The president had concluded early on that he would make an example of SCHIP; perhaps he wanted a way to show that he would hold the line on federal spending (after involving the country in a war that will cost hundreds of billions of dollars). Throughout the summer, his administration has portrayed SCHIP as the gateway program to socialized medicine. But he has picked the wrong program.

The right example of socialized medicine is Medicare, in which taxpayers contribute to fund health coverage for the elderly. It is efficient, effective and widely used, and like its cousin, Social Security, it keeps millions of seniors out of poverty. What’s more, the largest expansion in the history of this fine example of socialized medicine was its recent drug benefit, championed by President Bush. Not only was this a huge expansion, but its combination of government support for private coverage is how SCHIP already works.
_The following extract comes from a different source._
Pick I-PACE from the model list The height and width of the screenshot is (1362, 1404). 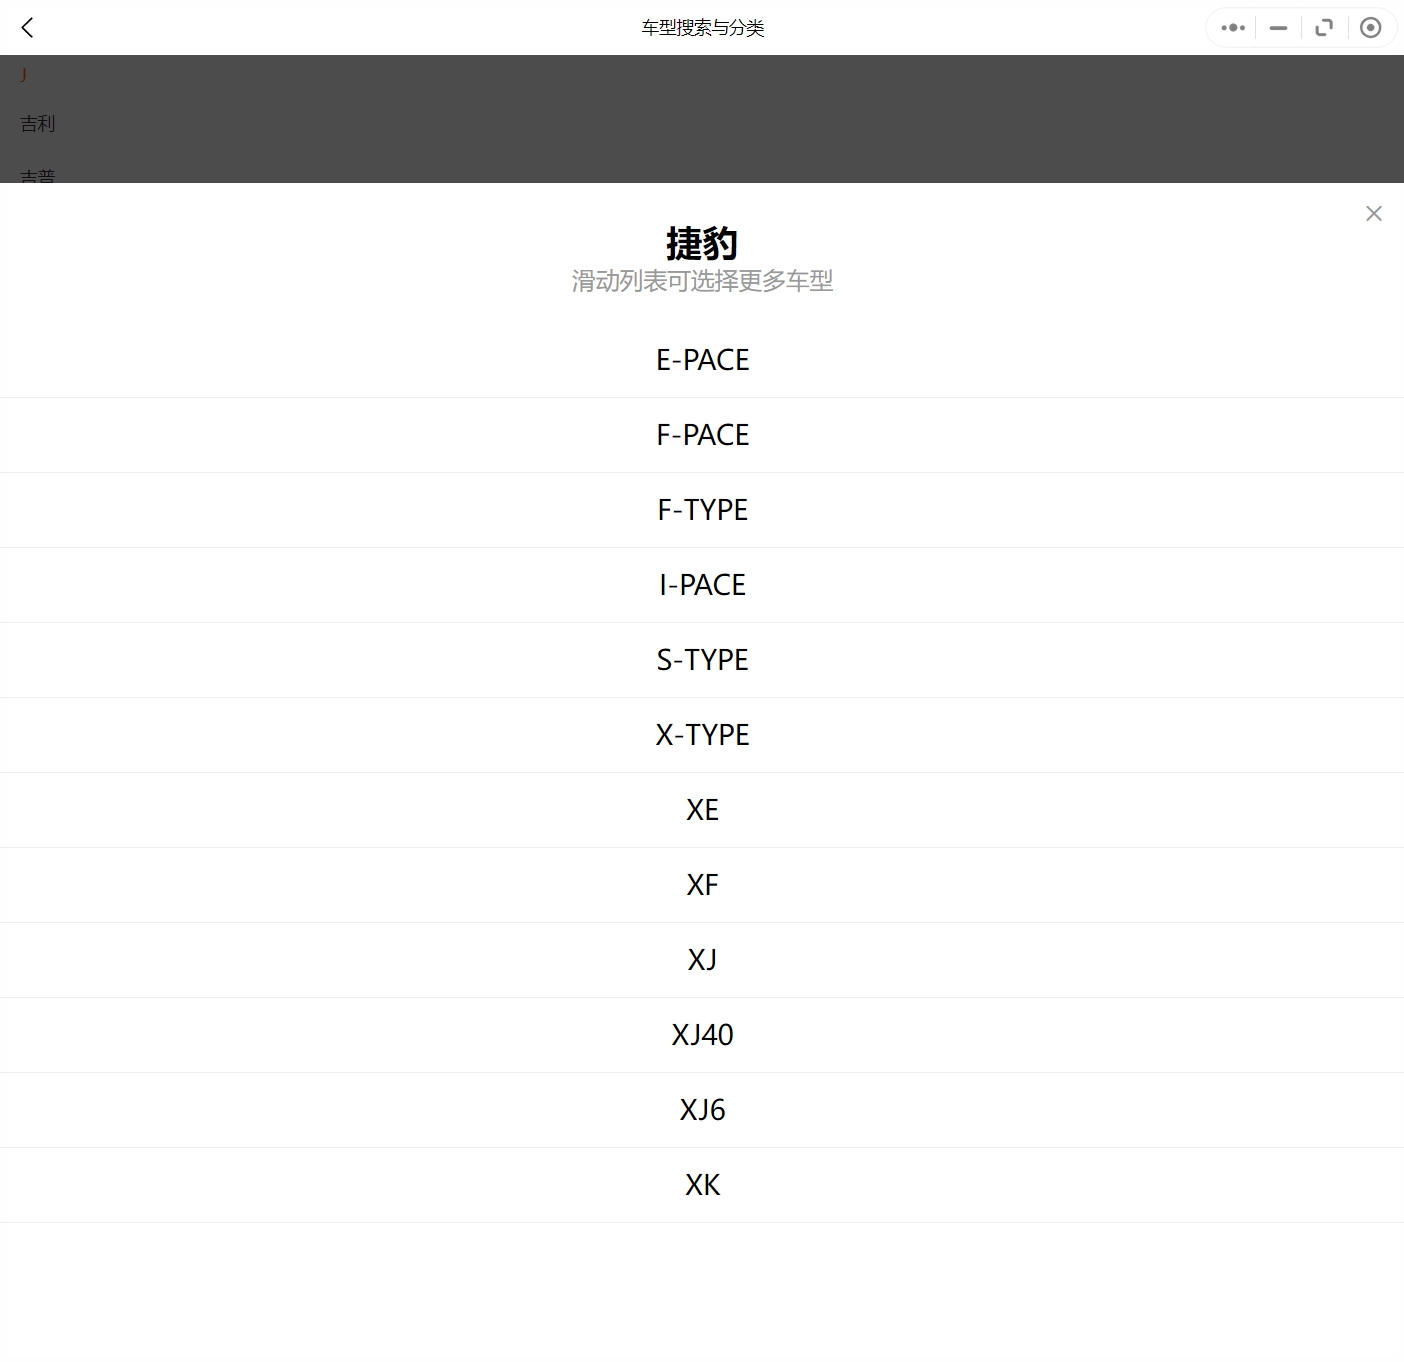pyautogui.click(x=702, y=585)
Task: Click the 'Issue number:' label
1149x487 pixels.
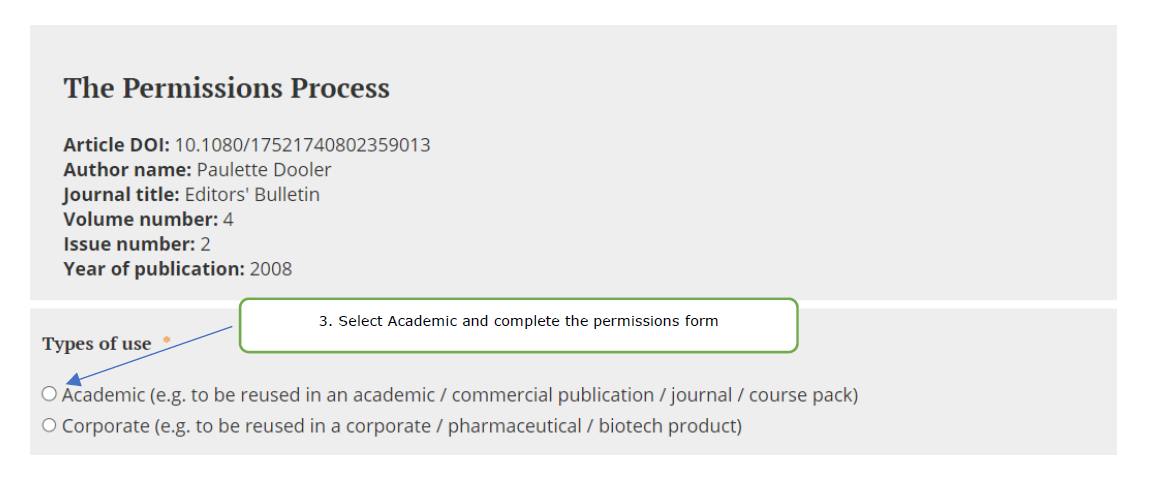Action: point(129,244)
Republicans have been put into the uncomfortable position of looking for compromise with President Bush and at the same time finding some redeeming thought behind his veto. That’s been a hard balance. As Sen. Olympia Snowe said in a statement the other day, the veto “seriously misjudges the genuine concern Americans have about access to care, particularly for children.”

It does, and it is cynical beyond the usual Washington maneuverings for the president to repeatedly mischaracterize what the program is and how it works when he knows better. Compromise may come, but the White House must know how badly it played with this issue.